Opinion by Aileen Zitek
It is freshman year, the first day of school, as I enter the school the nerves consume me. I don’t know what to expect. Now, flash forward four years, all of these feelings have suddenly come full circle. Thinking about college, the different emotions start to fill my brain: nerves, excitement and enthusiasm. I can’t help but reflect on my time in high school. I think about all the advice and things I wish I could tell my freshman self now.
My motto for senior year has been to live in the moment. After four years, I wonder why that wasn’t my main focus all along. I was too stuck in my own head to listen when people say high school goes by fast. One day you are sitting at freshman retreat listening to the seniors talking about cherishing your time and the next thing I know graduation, is two weeks away. Here I am wondering where all the time went.
I let myself get caught up in the little things in years past. The things that didn’t matter– things that I had no control over. One thing I picked up quickly, was no one cares how you look. Just rolled out of bed? Fantastic. Put a face of makeup on? Perfect. But this is all surface level, Marian girls look beyond how you look; it goes to the inner beauty of people. You are going to meet so many different people throughout your life, and high school friends aren’t even half of them.
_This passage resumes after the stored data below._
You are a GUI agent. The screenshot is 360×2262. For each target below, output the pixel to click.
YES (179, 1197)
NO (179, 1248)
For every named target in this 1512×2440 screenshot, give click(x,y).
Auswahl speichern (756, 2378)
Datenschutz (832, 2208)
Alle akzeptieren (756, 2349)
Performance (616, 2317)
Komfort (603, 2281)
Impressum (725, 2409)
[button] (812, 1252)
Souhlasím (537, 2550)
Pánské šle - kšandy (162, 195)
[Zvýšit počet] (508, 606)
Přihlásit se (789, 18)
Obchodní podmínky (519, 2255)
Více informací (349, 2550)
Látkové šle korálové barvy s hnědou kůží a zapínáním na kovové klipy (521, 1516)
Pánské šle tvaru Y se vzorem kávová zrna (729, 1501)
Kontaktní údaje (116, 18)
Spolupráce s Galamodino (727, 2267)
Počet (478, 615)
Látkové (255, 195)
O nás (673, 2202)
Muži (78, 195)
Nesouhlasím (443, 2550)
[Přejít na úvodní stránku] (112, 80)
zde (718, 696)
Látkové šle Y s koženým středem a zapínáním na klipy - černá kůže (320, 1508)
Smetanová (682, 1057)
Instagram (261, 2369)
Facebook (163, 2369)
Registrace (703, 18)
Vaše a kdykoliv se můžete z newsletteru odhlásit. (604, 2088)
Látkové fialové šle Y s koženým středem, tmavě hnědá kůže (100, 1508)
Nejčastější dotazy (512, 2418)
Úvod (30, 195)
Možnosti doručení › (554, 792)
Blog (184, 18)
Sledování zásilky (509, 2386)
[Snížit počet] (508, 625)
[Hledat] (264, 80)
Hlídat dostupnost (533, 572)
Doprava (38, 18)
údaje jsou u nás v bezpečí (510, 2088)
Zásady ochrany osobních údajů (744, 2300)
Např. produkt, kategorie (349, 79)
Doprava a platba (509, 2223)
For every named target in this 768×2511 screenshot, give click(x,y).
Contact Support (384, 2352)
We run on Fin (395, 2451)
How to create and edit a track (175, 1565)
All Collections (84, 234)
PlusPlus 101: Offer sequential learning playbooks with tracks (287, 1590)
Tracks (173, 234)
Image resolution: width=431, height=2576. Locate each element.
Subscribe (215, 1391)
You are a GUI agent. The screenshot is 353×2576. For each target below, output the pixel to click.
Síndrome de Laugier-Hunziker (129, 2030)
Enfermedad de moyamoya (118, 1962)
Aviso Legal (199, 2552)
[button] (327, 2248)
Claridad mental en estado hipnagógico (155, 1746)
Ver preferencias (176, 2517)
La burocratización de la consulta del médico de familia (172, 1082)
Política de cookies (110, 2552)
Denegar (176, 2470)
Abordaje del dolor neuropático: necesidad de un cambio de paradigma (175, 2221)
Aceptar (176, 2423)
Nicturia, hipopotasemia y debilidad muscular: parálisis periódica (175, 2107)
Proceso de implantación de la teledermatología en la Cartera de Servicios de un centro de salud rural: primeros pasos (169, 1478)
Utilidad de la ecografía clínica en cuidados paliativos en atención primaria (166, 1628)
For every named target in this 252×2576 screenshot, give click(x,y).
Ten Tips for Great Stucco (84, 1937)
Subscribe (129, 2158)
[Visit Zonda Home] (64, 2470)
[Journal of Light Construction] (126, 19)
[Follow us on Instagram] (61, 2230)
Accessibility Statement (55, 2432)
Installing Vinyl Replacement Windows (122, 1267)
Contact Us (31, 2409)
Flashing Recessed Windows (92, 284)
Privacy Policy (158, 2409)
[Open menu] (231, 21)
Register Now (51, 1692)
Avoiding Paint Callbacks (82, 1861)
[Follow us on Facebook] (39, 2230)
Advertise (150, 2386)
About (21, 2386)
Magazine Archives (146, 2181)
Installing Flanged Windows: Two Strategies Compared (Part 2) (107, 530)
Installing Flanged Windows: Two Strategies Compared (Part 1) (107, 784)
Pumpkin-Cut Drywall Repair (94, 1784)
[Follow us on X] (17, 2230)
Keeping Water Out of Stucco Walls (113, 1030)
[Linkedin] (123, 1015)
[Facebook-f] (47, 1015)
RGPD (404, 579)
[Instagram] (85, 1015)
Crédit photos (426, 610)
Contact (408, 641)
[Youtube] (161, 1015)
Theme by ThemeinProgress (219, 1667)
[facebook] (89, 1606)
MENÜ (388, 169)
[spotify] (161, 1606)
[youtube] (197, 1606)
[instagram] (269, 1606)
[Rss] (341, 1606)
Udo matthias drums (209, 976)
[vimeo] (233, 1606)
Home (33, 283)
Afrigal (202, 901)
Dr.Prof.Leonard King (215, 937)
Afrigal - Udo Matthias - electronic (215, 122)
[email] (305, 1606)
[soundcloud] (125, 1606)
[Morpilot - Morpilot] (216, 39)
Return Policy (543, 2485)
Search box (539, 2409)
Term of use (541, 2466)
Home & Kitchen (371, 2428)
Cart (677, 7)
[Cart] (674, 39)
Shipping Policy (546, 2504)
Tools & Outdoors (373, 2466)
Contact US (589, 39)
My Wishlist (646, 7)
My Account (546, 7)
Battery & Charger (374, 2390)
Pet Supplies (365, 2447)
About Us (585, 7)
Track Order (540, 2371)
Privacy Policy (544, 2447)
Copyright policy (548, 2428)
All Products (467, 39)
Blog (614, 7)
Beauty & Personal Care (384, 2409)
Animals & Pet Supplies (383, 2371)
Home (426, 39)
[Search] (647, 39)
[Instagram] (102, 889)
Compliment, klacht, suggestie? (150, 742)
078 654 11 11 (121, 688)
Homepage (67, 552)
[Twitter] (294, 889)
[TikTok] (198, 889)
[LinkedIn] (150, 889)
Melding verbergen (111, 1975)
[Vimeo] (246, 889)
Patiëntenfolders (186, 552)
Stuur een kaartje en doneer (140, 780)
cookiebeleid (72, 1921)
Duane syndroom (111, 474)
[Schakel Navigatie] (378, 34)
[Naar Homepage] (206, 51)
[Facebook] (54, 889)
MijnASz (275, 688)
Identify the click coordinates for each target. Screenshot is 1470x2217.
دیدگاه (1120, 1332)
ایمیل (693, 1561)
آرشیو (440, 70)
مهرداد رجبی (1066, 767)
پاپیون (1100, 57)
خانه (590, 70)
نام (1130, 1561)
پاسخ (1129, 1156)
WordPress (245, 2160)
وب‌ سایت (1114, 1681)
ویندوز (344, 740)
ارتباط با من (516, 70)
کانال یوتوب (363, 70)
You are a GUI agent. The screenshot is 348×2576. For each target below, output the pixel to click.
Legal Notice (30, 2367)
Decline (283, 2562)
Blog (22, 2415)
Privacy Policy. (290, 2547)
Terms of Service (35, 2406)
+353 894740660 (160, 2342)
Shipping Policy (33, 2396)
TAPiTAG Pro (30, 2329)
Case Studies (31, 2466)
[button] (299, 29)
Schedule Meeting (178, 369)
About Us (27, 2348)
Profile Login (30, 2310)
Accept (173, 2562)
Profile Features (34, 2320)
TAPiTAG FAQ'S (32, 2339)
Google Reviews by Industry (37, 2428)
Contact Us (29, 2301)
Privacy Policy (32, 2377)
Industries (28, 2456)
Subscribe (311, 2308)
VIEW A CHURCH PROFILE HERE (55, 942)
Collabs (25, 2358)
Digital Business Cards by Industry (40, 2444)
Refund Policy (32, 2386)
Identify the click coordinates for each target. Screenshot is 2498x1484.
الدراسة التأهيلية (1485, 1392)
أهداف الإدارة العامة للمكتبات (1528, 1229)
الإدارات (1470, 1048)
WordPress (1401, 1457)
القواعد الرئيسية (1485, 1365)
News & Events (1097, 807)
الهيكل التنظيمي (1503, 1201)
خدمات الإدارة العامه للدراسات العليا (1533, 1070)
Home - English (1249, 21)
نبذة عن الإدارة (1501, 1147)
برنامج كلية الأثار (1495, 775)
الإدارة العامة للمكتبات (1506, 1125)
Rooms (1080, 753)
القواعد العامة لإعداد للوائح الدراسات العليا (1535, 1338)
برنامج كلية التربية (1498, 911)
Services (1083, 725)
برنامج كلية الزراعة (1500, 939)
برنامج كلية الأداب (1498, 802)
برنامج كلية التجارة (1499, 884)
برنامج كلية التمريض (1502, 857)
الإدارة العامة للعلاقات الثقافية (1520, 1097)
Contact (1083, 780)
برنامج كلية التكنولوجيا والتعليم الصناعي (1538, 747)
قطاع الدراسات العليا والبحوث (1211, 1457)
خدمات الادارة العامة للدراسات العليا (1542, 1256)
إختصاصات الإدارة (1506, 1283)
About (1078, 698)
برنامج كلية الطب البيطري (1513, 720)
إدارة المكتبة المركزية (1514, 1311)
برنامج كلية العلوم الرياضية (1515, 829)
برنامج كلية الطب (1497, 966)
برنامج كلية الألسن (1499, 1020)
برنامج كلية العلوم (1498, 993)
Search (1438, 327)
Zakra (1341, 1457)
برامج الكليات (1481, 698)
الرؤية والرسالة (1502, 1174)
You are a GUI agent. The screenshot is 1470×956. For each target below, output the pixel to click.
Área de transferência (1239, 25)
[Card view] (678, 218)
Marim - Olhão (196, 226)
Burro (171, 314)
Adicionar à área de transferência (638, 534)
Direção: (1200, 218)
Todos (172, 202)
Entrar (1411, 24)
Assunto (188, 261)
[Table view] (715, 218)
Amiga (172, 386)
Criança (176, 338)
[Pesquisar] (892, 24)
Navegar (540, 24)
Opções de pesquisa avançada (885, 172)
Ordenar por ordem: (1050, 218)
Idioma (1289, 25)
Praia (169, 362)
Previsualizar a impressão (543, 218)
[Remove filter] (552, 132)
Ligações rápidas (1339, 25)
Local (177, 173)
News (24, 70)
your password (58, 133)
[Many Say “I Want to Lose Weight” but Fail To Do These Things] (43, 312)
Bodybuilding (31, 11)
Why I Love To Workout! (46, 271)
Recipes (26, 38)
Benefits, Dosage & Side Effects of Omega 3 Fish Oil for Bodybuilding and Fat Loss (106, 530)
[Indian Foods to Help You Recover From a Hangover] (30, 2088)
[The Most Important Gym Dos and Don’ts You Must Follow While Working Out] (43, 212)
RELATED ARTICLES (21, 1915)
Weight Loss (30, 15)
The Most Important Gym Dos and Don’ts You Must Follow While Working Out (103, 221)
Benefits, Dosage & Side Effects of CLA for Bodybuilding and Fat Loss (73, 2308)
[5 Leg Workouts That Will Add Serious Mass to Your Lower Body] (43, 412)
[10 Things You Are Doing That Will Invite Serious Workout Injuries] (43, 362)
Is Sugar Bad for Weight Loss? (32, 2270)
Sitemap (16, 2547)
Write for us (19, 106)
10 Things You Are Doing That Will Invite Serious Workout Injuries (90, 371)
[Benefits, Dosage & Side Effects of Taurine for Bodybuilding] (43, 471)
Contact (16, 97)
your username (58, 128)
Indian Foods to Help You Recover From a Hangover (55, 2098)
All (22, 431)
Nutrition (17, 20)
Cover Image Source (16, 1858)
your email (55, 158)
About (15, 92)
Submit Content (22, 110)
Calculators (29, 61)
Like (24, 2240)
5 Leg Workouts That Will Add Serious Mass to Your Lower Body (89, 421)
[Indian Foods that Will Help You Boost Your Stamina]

I wish I could go back to my freshman self, and tell her that not everyone is going to like her, and that is okay. All throughout high school, if someone didn’t like me, I got so caught up in why. I remember getting distracted in my own head trying to put the pieces together on what I had done or said, but then it finally hit me: I don’t need to change for people to like me.
As an eighth grader I constantly heard, “High school is going to be the best years of your life.” I entered 7400 Military Ave with this mentality, thinking I had to do whatever I could to achieve this. The reality is that it won’t be the “best four years of your life.” You will experience many once-in-a-lifetime experiences, especially at Marian. The memories will be with you forever. However, you will experience so much more throughout life that will go above and beyond. Leaving for college next year has made me realize all the opportunities that will come to me. High schoolis just the start to the “best years.”
As my senior year is coming to a close I start to look at all the 176 girls in my class and wonder why I limited myself in my friendships.
There are so many people I have grown to know better my senior year. I regret not taking the time to get to know them throughout all of my four years.
I know I am not able to go back through high school and change all of these things, but I am glad I can take these lessons with me to college. I have learned many life lessons in high school, that have shaped me into the senior, and person, that I am now. High school is just a small chapter in life, and I cannot wait to see what the next one brings.